• TASK INSTRUCTIONS
Restate word for word the lines from the one bearing "The width and" through the end of the entries below, and leave every picture out.
[DATA FOR THIS TASK Boundary: Start]
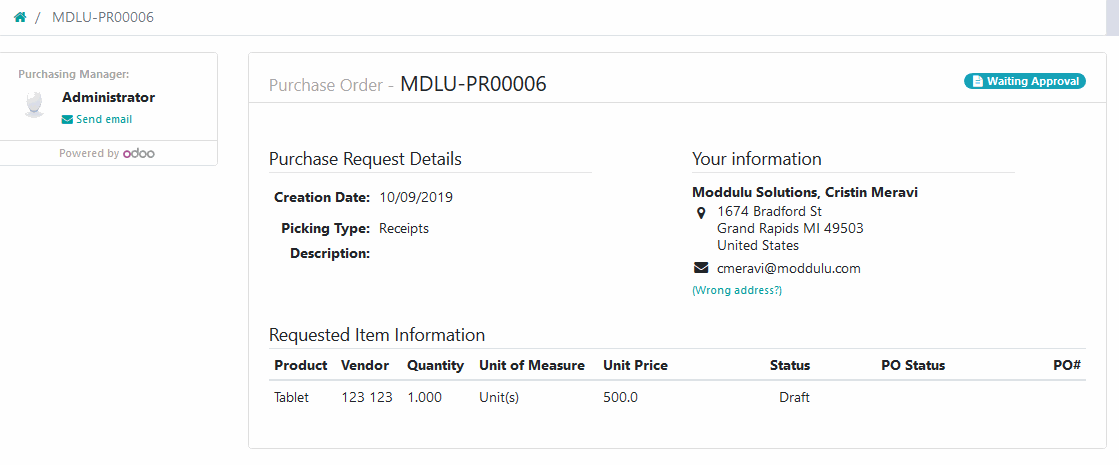Click the Purchase Order MDLU-PR00006 heading
Viewport: 1119px width, 465px height.
point(407,84)
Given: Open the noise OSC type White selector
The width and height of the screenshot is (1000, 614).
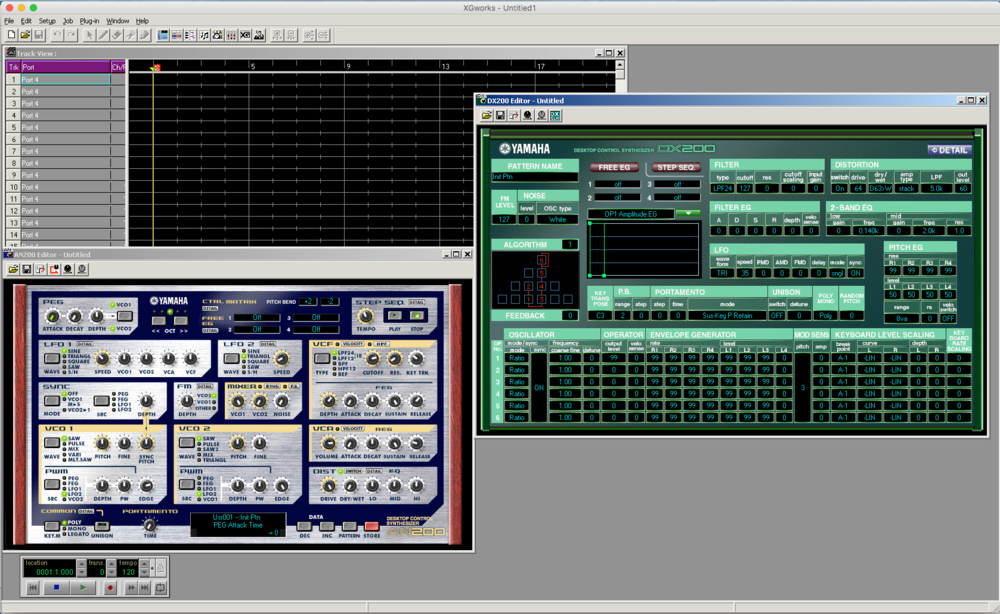Looking at the screenshot, I should (556, 218).
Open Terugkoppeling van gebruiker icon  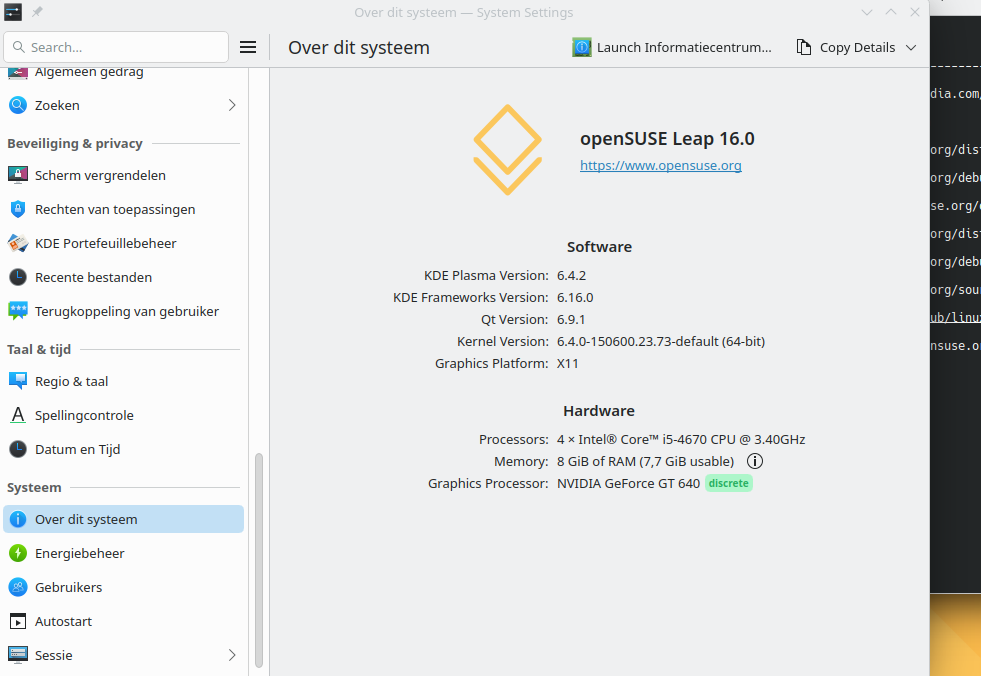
[DATA FOR THIS TASK Boundary: End]
• FINISHED TASK
The width and height of the screenshot is (1000, 614).
Looking at the screenshot, I should (556, 218).
Open Terugkoppeling van gebruiker icon  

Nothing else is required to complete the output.